Verelst’s career after the royal commission was one of decline. In 1727, he was declared bankrupt followed by an enforced sale in which a version of the Moroccan ambassador’s portrait sold well. He wrote his will in 1730 leaving comparatively little in comparison with his siblings Lodvick and Adriana. (Note: Lodvick Verelst left a gold guinea to his mother and to each of his siblings; John Verelst left a shilling to each of four sons, leaving the residue of his estate to his wife, Anne, during her lifetime and then to be equally divided between their daughter, Cecilia, and son, William Verelst.) When he died in March 1734, an inventory of his goods and chattels was required. It contains the usual range of household goods and some painting materials, including old frames and partly completed pictures. Verelst had been working on a copy of a portrait of a Mr Water, a joint enterprise with a Mr Bishop to acquire and sell thirty-two paintings which Verelst was preparing for market, and a consignment of eighteen pictures worth £20 to be shipped to India. John Verelst’s career finished as it started: using a variety of means to make a living through art.

==Selected works==

- Tejonihokarawa (baptized Hendrick). Named Tee Yee Neen Ho Ga Row, Emperor of the Six Nations. 1710, oil on canvas, 91.5 x 64.5 cm, Library and Archives Canada, Ottawa, inv. acc. no. 1977-35-4.
- Etowaucum (baptized Nicholas).
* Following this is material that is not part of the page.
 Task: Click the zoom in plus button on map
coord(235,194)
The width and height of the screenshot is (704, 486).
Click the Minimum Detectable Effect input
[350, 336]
Named Etow Oh Koam, King of the River Nation, 1710, oil on canvas, 91.5 x 64.5 cm, Library and Archives Canada, Ottawa, inv. 1977-35-1.
- Onigoheriago (baptized John). Named Ho Nee Yeath Taw No Row, King of the Generethgarich, 1710, oil on canvas, 91.5 x 64.5 cm, Library and Archives Canada, Ottawa, inv. 1977-35-2.
- Sagayenkwaraton (baptized Brant). Named Sa Ga Yeath Qua Pieth Tow, King of the Maquas (Mohawk), 1710, oil on canvas, 91.5 x 64.5 cm, Library and Archives Canada, Ottawa, inv. 1977-35-3.

Prints
- John Simon after John Verelst, Tee Yee Neen Ho Ga Row, Emperour of the Six Nations, 1710, mezzotint on laid paper, 41.5 x 25.5 cm, National Gallery of Art, Washington, DC, inv. 2001.118.44.
- John Simon after John Verelst, Etow Oh Koam, King of the River Nation, 1710, mezzotint on laid paper, 41.2 x 25.4 cm, National Gallery of Art, Washington, DC, inv. 2001.118.42.
- John Simon after John Verelst, Ho Nee Yeath Taw No Row, King of the Generethgarich, 1710, mezzotint on laid paper, 40.9 × 25.4 cm, National Gallery of Art, Washington, DC, inv. 2001.118.41.
- John Simon after John Verelst, Sa Ga Yeath Qua Pieth Tow, King of the Maquas, 1710, mezzotint on laid paper, 41 x 25.4 cm, National Gallery of Art, Washington, DC, inv. 2001.118.43.
- George Vertue after John Verelst Iacobus Gardiner A.M., 1717, mezzotint, 16.8 x 10.7 cm, The British Museum, London, inv. 1889,0409.309.
- George Vertue after John Verelst Reverendi admodum Radulph Taylor S.T.P., 1723, mezzotint, 37.5 x 26.7 cm, The British Museum, London, inv. 1849,1031.87.
- George Vertue after John Verelst Daniel Turner of the College of Phisicians, aetat 67, 1734, [1734], mezzotint on laid paper, 21.7 x 18.7 cm, Ashmolean Museum, Oxford, inv. WAHP38413.